- [READING TEXT]:
↓↓↓

Home > IDF, Impunity > An Israeli journalist’s guide to handling IDF obfuscation

An Israeli journalist’s guide to handling IDF obfuscation

Waste and institutional corruption connected to the bloated defense budget have been on the the Israeli public agenda for some time. However, the defense establishment’s political clout has always helped nip any reform initiative in the bud.

This year (2009), the public debate on the issue has been particularly angry. Defense Minister Barak’s lavish stay in Paris during Aeronautical Salon provoked an already incensed media into a frenzy of muckracking. One result was the exposure, in late November, of the fact that MK Nachman Shai (Kadima) was receiving a full IDF pension, even though he served only three years of regular duty (as IDF spokesperson in the early ’90s.)

Globes columnist Matti Golan, who I have disparaged in the past as grumpy conservative, has proven for the third time in two-weeks (see also here and here) that he is a  hard-nosed independent journalist. Instead of taking the easy path and blasting Shai, he decided to find out who exactly in the IDF made the decision to award the extraordinary pension. Since many Israeli politicians (Barak, for example) held senior IDF positions at the time, this is not a trivial question.

The IDF Spokesperson, unused to questioning of his statements, was caught off guard. Golan’s December 4 2009 column is a blow-by-blow account of how a journalist can sink his teeth into a defense bureaucrat’s calf and hold on like a bulldog. Here’s a choice passage (full text after the jump.)

The spokesman’s office asked what I mean. They are right. They are used to telling journalists “competent authorities” and the journalists repeat it like parrots without unnecessary questions. After I clarified my intention, I received another phone call with an answer contingent on being “off the record.” I asked what I was supposed to do with that answer? They said: write it in the name of “military sources.” I said: “I don’t want to. I sent you a written question, the simplest factual question possible. I demand a written answer.” Apparently they are not used to such obvious demands from journalists either.

Why don’t other journalists display the same kind of tenacity on other pressing issues where the IDF effectively operates free of any civilian oversight, such as Palestinian civilian deaths? To be fair, in Shai’s case, the spokesperson could not credibly hide behind security-related secrecy. But I don’t think that is the entire story. There’s also sheer fatigue and an unhealthy, incestuous relationship. The Israeli journalists who should be doing most of the questioning are defense correspondents. In the Israeli media culture, they are dependent on a constant drip feed of leaks from the IDF, with the Spokesperson does much of the leaking. Hardly a day goes without some leaked security item topping the news agenda. Even a few days beyond the IDF Spokesperson’s pale, as “punishment” for being over inquisitive, could end a career.

↑↑↑

- [TO-DO LIST]:
1) Name every person the article on IDF obfuscation identifies by name.
2) Proceed with the article on IDF obfuscation from the point where it stops.
The listing after this point is separate material with no connection to the article on IDF obfuscation.

- [DATASET CONTENT]:
↓↓↓

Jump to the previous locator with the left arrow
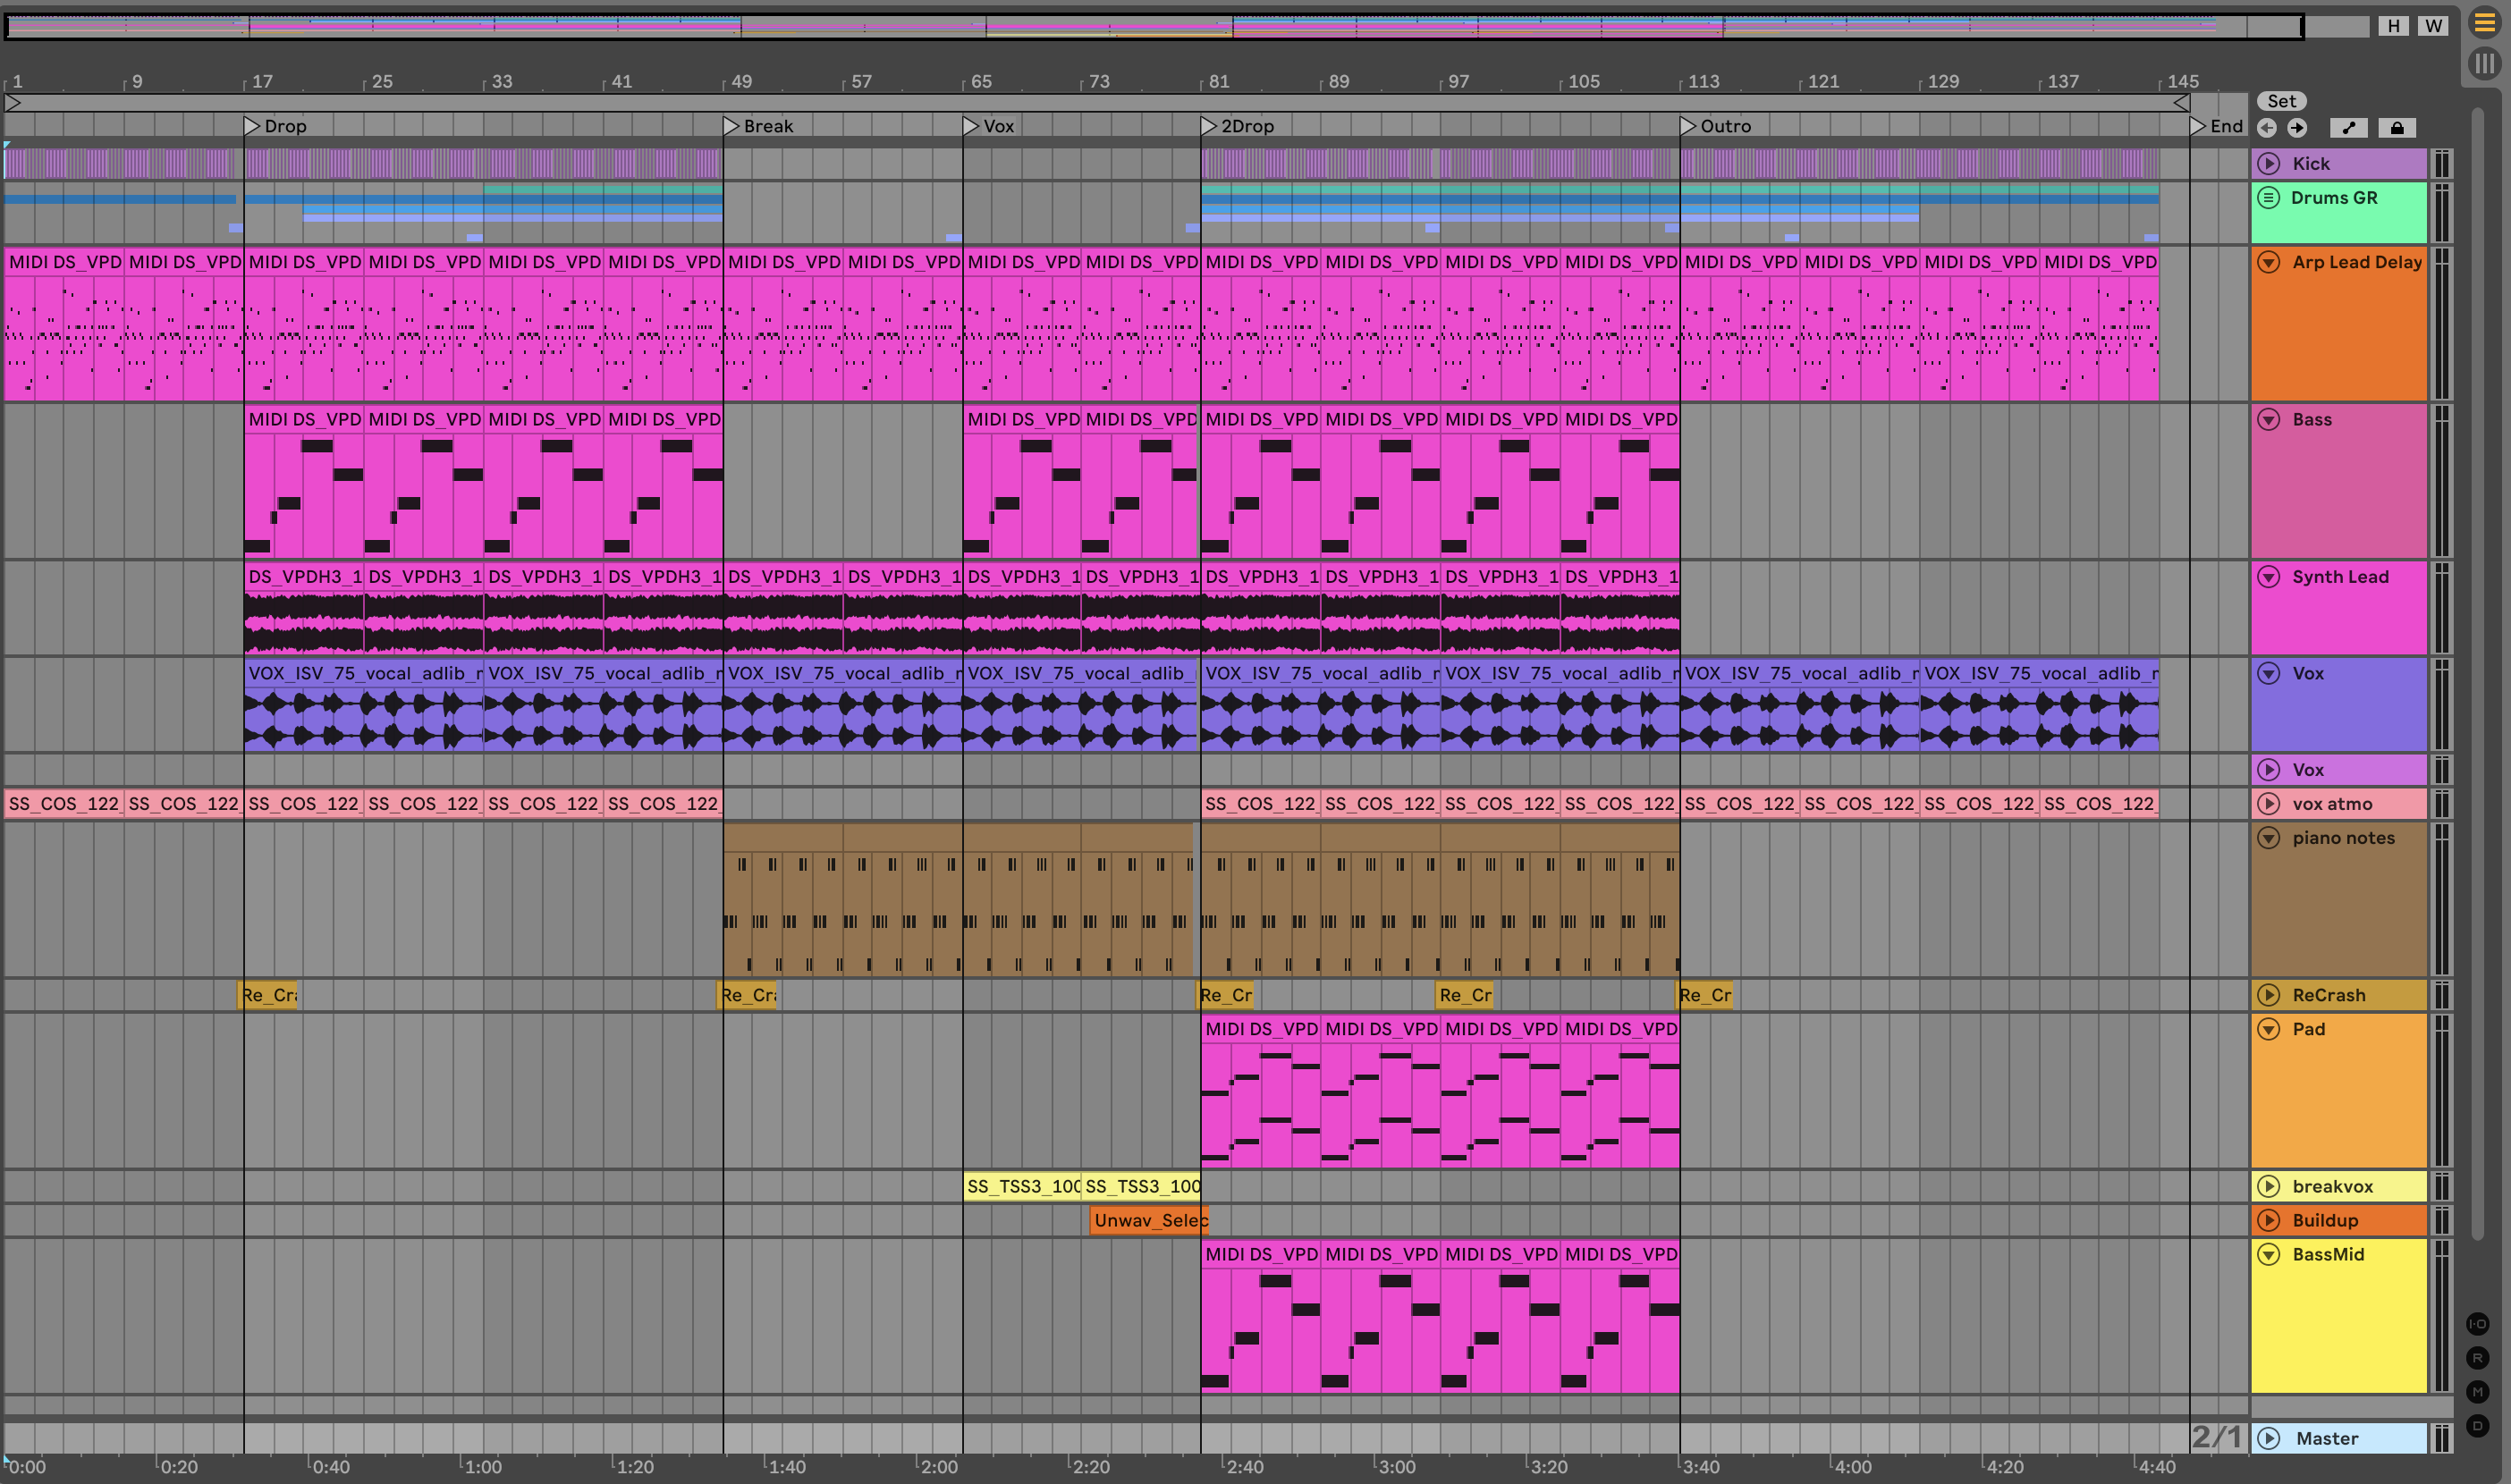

↑↑↑

- [EXERCISE RESPONSES]:
1) Barak, Nachman Shai, Matti Golan

2)
International journalists are not trapped in this relationship. They should do better.

The IDF’s conniving

Just who are the “competent authorities” who approved Nachman Shai’s inflated pension?

Column, Matti Golan, Globes, December 4 2009

In the newspapers the story was called “the Nachman Shai affair.” Actually, the affair can be called “how the Army fools the treasury and the public.” The story is that till this day MK Shai is receiving a full IDF pension, even though he served as IDF spokesman for only three years while the law requires at least eight years to qualify.

So how did this happen? The IDF decided that the five years after Shai’s discharge were unpaid vacation. Why? Because when Shai was appointed to the job, he was promised eight years’ service in the IDF, whether as spokesman or in another appropriate position. After no active position was found for him, the Army created a new military job for Shai: unpaid leave.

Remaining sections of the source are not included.